Destruction; Deletion, destruction or anonymization of personal data.
Law; Personal Data Protection Law No. 6698.
Recording Media; All kinds of media containing personal data that are fully or partially automated or processed in non-automated ways provided that they are part of any data recording system.
Personal Data; All kinds of information related to the identified or identifiable real person.
Processing of Personal Data; All kinds of processes performed on personal data such as obtaining, recording, storing, keeping, changing, re-arranging, disclosing, transferring, taking over, making available, classifying or preventing their use in whole or in part, automatically or in non-automatic ways, provided that they are part of any data recording system.
Anonymization of Personal Data; Making personal data unlikely to be associated with an identified or identifiable real person in any way, even by matching it with other data.
Deletion of Personal Data; Deletion of Personal Data; making personal data inaccessible and unavailable to Related Users in any way.
Destruction of Personal Data; The process of making personal data inaccessible, recoverable and unusable by anyone in any way.
Board; Personal Data Protection Board.
Sensitive Personal Data; Data related to the race, ethnic origin, political opinion, philosophical belief, religion, sect or other beliefs, dress, membership to associations, foundations or trade unions, health, sexual life, criminal convictions and security measures, and biometric and genetic data.
Periodic Destruction; In the event that all the conditions for processing personal data in the Law disappear, the process of deletion, destruction or anonymization of personal data to be carried out ex officio at repeated intervals specified in the personal data storage and destruction policy.
Data Owner/Relevant Person; The natural person whose personal data is processed.
Data Processor ; The natural or legal person who processes personal data on behalf of the data controller based on the authority given by him.
Data Controller; The natural or legal person who determines the purposes and means of processing personal data and is responsible for the establishment and management of the data recording system.
Regulation; Regulation on the Deletion, Destruction or Anonymization of Personal Data published in the Official Gazette on October 28, 2017.
5. POLICY ON THE PROCESSING AND PROTECTION OF PERSONAL DATA
UITSEC International concretely sets out the necessary measures and the process applied for the protection and processing of personal data with this policy.
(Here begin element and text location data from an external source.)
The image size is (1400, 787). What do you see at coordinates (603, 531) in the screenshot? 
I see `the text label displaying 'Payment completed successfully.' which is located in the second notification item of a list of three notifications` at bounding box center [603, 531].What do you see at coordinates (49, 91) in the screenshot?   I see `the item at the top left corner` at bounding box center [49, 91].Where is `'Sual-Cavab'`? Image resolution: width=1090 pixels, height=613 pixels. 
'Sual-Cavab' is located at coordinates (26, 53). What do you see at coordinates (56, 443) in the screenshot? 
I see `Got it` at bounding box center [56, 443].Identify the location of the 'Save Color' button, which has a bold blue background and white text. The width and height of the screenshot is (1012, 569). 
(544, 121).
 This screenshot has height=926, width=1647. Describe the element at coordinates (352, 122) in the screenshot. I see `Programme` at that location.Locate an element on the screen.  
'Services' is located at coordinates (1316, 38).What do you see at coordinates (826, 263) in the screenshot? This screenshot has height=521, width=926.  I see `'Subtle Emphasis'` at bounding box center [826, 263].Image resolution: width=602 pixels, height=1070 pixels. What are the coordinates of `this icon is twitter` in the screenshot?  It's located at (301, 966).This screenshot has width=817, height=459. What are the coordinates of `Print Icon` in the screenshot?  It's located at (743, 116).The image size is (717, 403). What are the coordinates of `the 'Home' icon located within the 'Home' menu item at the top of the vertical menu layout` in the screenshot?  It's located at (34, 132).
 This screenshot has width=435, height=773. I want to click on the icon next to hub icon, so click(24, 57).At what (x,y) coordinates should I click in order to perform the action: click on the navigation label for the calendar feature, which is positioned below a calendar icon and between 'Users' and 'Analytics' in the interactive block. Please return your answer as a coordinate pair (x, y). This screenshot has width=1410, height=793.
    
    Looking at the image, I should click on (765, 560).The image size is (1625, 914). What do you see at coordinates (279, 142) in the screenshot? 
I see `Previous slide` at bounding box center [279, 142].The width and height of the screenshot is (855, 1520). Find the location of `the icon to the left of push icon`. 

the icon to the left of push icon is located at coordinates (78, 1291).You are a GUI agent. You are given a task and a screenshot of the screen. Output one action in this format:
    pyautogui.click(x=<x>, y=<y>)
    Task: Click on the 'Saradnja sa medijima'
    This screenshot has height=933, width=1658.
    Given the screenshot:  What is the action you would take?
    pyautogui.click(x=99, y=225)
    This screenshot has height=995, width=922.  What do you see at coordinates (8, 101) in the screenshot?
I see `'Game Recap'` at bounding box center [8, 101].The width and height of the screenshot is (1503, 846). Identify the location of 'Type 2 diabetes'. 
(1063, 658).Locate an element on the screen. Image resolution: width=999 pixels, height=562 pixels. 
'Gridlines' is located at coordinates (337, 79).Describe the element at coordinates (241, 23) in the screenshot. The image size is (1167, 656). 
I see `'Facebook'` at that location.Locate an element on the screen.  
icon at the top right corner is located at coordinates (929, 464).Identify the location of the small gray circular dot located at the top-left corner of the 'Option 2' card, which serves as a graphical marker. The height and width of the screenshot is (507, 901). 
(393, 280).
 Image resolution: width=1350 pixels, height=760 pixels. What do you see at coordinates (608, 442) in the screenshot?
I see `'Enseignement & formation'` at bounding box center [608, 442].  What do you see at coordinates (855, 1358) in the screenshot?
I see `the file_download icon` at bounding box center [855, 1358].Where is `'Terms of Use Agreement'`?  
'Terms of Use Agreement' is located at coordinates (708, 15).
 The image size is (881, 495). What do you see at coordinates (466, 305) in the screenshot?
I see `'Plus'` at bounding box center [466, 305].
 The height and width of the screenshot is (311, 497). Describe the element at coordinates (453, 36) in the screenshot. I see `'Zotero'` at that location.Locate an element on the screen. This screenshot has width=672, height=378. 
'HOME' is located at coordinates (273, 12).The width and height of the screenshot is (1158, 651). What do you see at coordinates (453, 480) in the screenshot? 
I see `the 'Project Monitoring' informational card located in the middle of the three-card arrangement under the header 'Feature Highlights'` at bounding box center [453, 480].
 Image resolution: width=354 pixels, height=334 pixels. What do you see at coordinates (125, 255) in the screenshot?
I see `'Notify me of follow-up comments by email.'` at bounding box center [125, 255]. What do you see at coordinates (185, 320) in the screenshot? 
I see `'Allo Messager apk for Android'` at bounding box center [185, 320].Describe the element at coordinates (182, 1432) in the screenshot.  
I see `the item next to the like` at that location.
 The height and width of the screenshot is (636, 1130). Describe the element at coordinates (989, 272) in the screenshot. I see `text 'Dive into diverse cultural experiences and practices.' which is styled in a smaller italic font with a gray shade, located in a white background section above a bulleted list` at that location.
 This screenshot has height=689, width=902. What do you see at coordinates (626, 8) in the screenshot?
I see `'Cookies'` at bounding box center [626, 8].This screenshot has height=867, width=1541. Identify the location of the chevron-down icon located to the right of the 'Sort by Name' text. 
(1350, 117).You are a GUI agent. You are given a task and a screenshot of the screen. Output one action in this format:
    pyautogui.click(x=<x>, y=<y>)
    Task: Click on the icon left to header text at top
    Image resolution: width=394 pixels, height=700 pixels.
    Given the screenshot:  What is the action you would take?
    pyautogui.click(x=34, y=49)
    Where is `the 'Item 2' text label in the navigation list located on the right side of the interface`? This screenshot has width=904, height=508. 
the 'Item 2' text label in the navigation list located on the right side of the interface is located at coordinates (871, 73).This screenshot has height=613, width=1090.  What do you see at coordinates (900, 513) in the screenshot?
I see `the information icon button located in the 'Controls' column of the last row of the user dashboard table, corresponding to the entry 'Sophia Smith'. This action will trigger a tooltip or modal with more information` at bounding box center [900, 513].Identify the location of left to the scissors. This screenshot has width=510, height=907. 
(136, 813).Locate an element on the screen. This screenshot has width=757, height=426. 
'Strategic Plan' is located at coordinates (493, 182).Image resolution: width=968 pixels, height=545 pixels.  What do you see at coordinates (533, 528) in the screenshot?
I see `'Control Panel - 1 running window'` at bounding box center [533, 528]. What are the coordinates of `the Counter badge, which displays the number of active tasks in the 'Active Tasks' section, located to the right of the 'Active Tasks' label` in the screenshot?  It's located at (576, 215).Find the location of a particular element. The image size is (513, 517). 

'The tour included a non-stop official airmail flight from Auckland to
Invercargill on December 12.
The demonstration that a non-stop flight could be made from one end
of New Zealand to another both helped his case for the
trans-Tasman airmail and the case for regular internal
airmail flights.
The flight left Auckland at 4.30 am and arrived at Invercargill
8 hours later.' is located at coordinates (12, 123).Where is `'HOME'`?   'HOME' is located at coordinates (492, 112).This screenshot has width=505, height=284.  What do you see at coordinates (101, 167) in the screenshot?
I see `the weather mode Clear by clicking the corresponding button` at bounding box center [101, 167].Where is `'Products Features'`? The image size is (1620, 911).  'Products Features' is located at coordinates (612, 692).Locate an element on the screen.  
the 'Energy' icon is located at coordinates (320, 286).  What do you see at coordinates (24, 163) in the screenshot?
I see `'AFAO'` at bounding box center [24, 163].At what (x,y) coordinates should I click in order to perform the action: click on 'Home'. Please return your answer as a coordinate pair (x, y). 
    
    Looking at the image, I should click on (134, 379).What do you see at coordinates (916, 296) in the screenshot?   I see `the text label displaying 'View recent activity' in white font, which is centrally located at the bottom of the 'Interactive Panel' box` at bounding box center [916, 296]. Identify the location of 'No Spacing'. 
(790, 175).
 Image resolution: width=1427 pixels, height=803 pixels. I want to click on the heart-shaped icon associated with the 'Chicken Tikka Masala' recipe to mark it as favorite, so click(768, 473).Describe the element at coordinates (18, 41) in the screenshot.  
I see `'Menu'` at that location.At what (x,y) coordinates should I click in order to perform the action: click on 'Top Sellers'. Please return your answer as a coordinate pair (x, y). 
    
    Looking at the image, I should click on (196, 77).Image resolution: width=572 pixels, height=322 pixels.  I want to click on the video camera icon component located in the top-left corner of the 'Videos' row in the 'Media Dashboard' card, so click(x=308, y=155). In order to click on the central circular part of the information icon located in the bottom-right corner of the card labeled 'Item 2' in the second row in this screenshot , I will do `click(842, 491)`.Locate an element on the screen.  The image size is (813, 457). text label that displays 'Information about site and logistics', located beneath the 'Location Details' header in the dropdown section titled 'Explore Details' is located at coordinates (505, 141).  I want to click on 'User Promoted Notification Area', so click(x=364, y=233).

UITSEC International agrees that it will comply with the applicable legislation if this policy is incompatible with the applicable laws and regulations or if the policy is not up-to-date in accordance with the updated legislation. This policy is updated and revised in order for UITSEC International to fulfill legal requirements according to the changes in the law, regulations and legislation.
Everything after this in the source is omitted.